Children from age 4 to 12: 2 inhalations (25 to 50 mcg of salmeterol and fluticasone g), 2 times a day, or 1 inhalation (50 mcg of salmeterol and fluticasone 100), 2 times a day.
If abnormal liver and kidney function is present it is not required to lower the dose. The same picture is with elderly people.
Inhalation application may cause oral cavity and throat candidiasis, hoarseness, paradoxical bronchospasm; long-term use at high doses, or concomitant use of corticosteroids prior to ingestion there rarely observed decrease in adrenocortical function, osteoporosis, growth retardation in children, cataract, glaucoma.
Intranasal application: very rare – dryness and irritation of nose and throat, unpleasant taste and smell; in rare cases – nasal septum perforation, especially in surgical interventions in nasal cavity in history.
For external use: possible burning and itching at site of application; long-term use may provoke atrophic changes of skin – thinning, striae, dilation of superficial blood vessels, hypertrichosis, hypopigmentation; allergic contact dermatitis, secondary infection, especially when using occlusive dressings and applied to area of skin folds; long-term use at high doses can cause systemic absorption of drug to development of symptomatic Cushing disease.
For intranasal and inhalation application: hypersensitivity to fluticasone.
For external use:
- acne rosacea;
- acne vulgaris;
- perioral dermatitis;
- primary viral skin infections (herpes simplex, chicken pox);
- perianal and genital itching;
- primary skin lesions of bacterial and fungal etiology;
- children up to 6 months (in case fluticasone application in form of cream);
- children up to 1 year (in case of fluticasone application in form of ointments); hypersensitivity to fluticasone.
Pregnancy and Lactation
The safety of fluticasone during pregnancy is not currently installed.
Application during pregnancy and lactation is possible in cases where expected benefit to mother outweighs potential risk to fetus or child.
It is believed that fluticasone penetration in breast milk is impossible.
Simultaneous use of fluticasone by inhalation and inhibitors of enzyme CYP3A4 (including ketoconazole, ritonavir) may increase fluticasone systemic action.
At intranasal application: use with caution after systemic administration of corticosteroids.
Fluticasone inhalation application is not intended for asthma attack relief.

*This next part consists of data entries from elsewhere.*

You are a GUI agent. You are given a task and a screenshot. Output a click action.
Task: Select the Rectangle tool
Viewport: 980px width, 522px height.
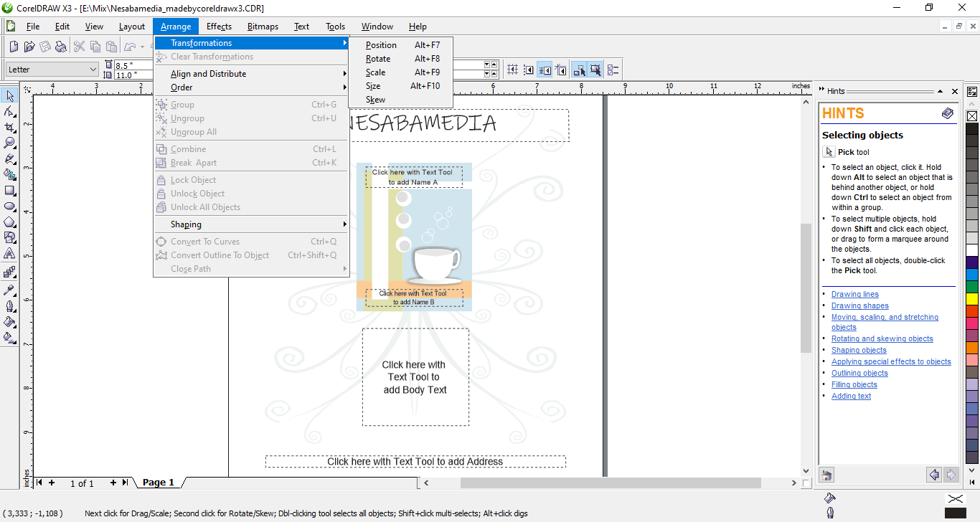click(x=10, y=191)
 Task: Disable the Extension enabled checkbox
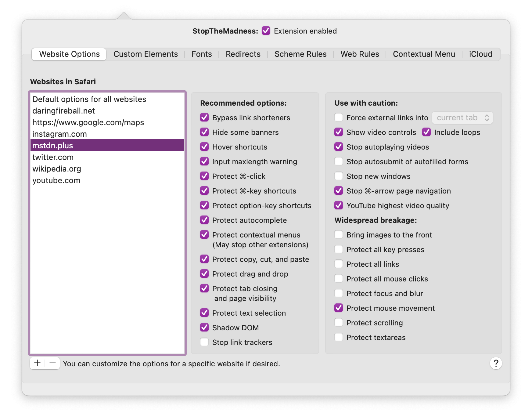(266, 31)
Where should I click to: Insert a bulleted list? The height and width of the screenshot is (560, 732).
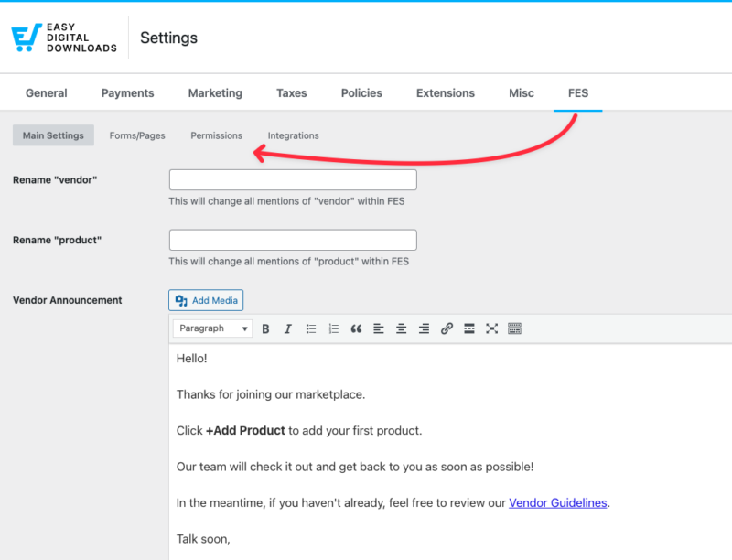(x=310, y=328)
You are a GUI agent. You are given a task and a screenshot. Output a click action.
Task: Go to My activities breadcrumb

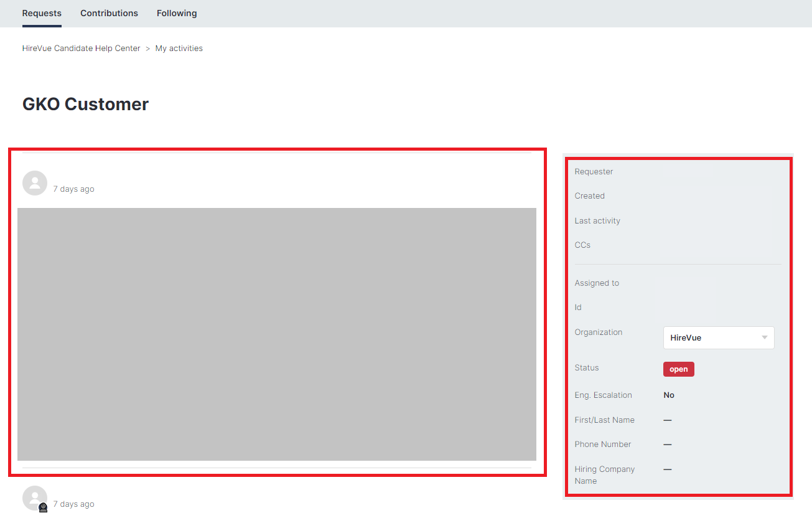pyautogui.click(x=179, y=49)
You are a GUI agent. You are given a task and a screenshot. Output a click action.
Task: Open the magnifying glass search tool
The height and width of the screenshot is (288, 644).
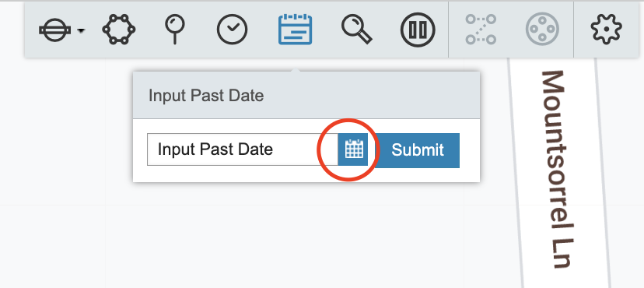pos(356,30)
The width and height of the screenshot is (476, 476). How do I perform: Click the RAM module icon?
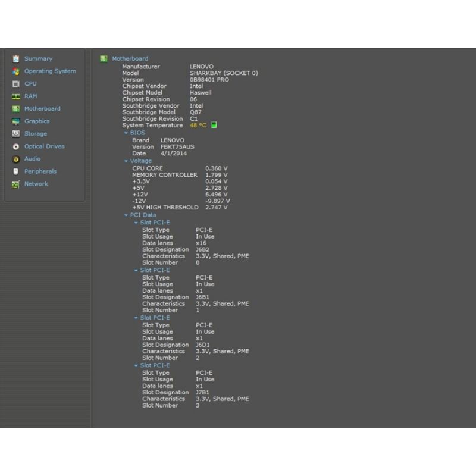pyautogui.click(x=16, y=96)
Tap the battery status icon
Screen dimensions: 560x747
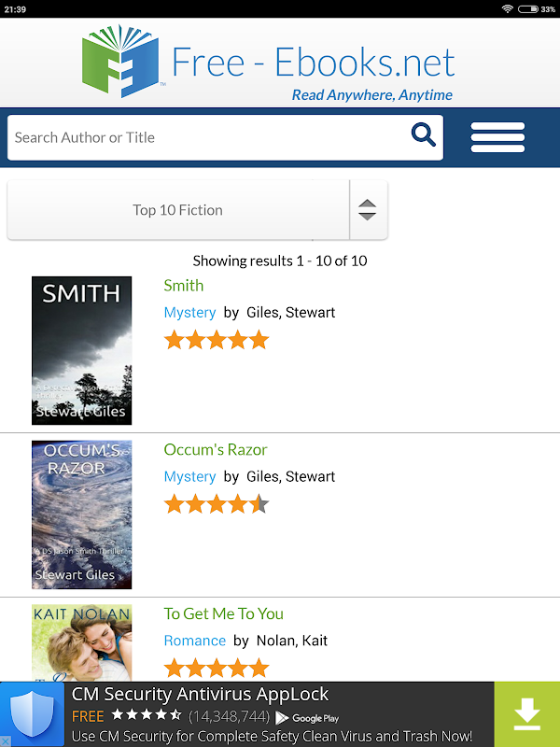[x=529, y=8]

To be used with caution in case of concomitant pulmonary tuberculosis, as well as in conjunction with inhibitors of CYP3A4 isoenzyme. Transfering patient with oral corticosteroids to inhaled fluticasone application should be made with caution, under control of adrenal cortex function. Fluticasone treatment should be stopped gradually. It is necessary to regularly monitor dynamics of children growth receiving inhaled corticosteroids for a long time.
For external use: Avoid contact with eyes; systemic absorption is more likely in infants.
Regardless of mode of administration, long-term use is possible because suppression of adrenocortical function can be found.
Effects on Ability to Drive Vehicles and Management Mechanisms
Effect of fluticasone on ability to drive and use machines is not observed.